Issue with TCP/IP callbacks. Callbacks received on a particular core in multiple environment

Hi All,

I’m developing a block device driver talking to a storage device over TCP/IP. I’m using WskSend and WskReceive for sending and receiving the data from target device.
I have 8 cores in my PC, when issuing commands from multiple cores (C0, C1, C2, C3, C4, C5, C6, C7) getting all the WSK callbacks runs on one particular core (C0).

These are the APIs which I’m using.
IoSetCompletionRoutine(irp, CommandCallback, pContext, TRUE, TRUE, TRUE);

WskSend(WskSocket, &wskbuf, WSK_FLAG_NODELAY, irp);

WskReceive(WskSocket, &wskbuf, WSK_FLAG_WAITALL, irp);

OS is Windows Server 2012 R2 & Windows 10.

Why the callbacks run on one particular core? This callbacks are running on NIC driver context. Can’t it be scheduled to run on multiple cores which I believe will improve performance?

Regards,
Vikash Kumar

If you have a single socket, then the OS will try to keep it on a single core, for cache locality. Obvious the OS can’t dictate which core you’re on when you initiate a new WskSend, but callbacks will be funnelled up on the core for that socket. (Note that the core may change over time, due to rebalancing.)

Windows can distribute a network workload across multiple CPUs – this is called RSS. But the unit of granularity of RSS is the socket; Windows goes to some great lengths to avoid splitting a socket across multiple cores. Imagine if it did not: you could have the WskReceive completions running on two processors in parallel, but the first thing you’re likely to do is grab a spinlock to protect your internal state… thus defeating all the parallelism.

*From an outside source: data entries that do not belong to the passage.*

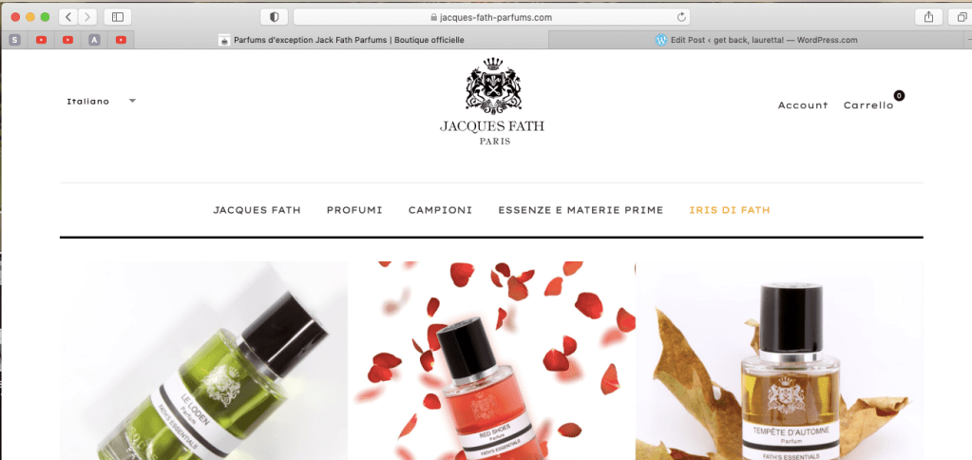Image resolution: width=972 pixels, height=460 pixels.
Task: Open the Share sheet icon
Action: (928, 17)
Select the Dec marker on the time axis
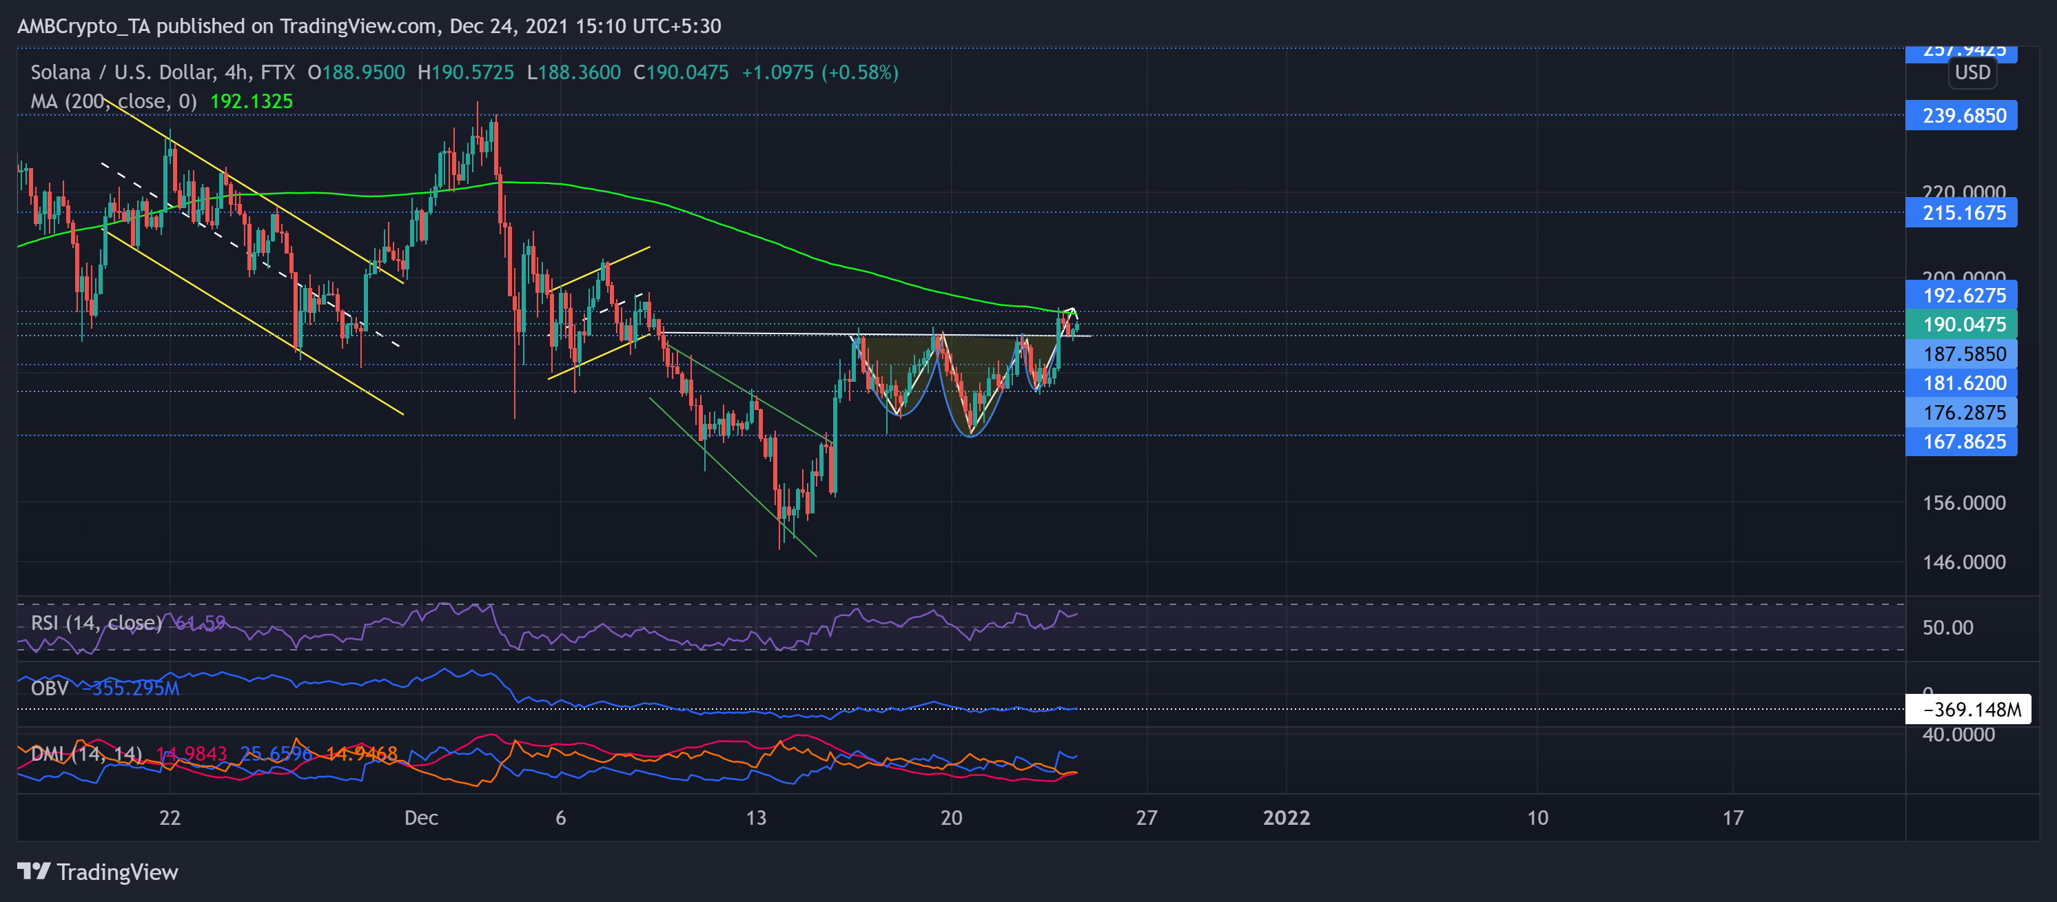2057x902 pixels. coord(421,817)
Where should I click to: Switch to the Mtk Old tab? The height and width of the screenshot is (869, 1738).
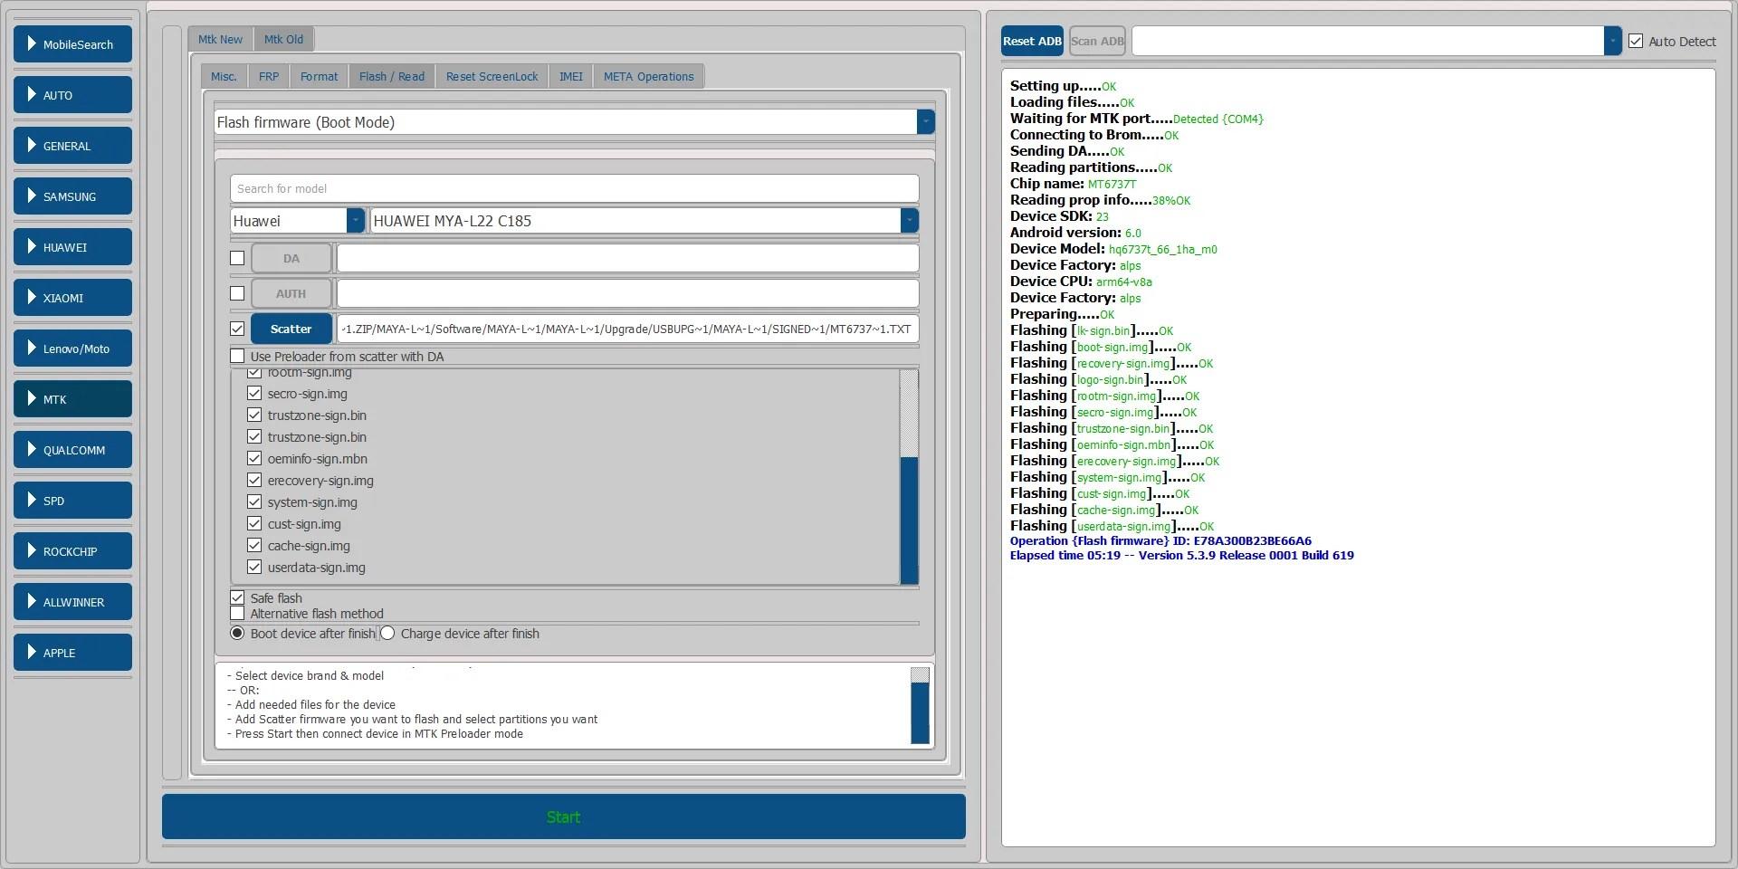283,40
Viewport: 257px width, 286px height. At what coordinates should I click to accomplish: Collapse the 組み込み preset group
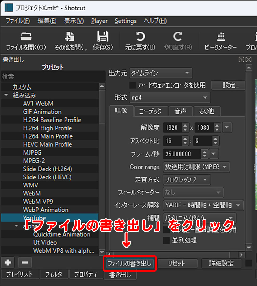(6, 95)
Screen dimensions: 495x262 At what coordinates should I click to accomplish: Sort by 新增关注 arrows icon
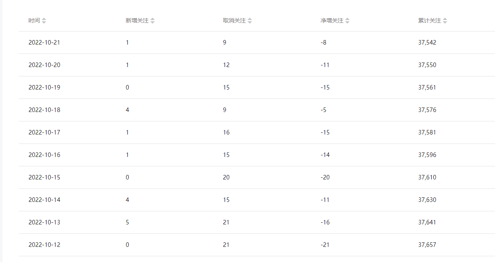point(152,21)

If you want to throw more cores at a networking problem, then you will need (a) a network driver that supports RSS, and (b) to split your workload across multiple sockets.

Hi Jeffrey,

Thanks for the reply. My system is having 8 cores and I have created 8 sockets. I am pushing the IOs to socket based on the core number.

I was expecting the callbacks to arrive on different cores but callbacks are always coming on one particular core for all the connections.

I checked NIC driver properties in device manager in my PC, Its RSS enabled also tried some different RSS load balancing properties but still same behaviour.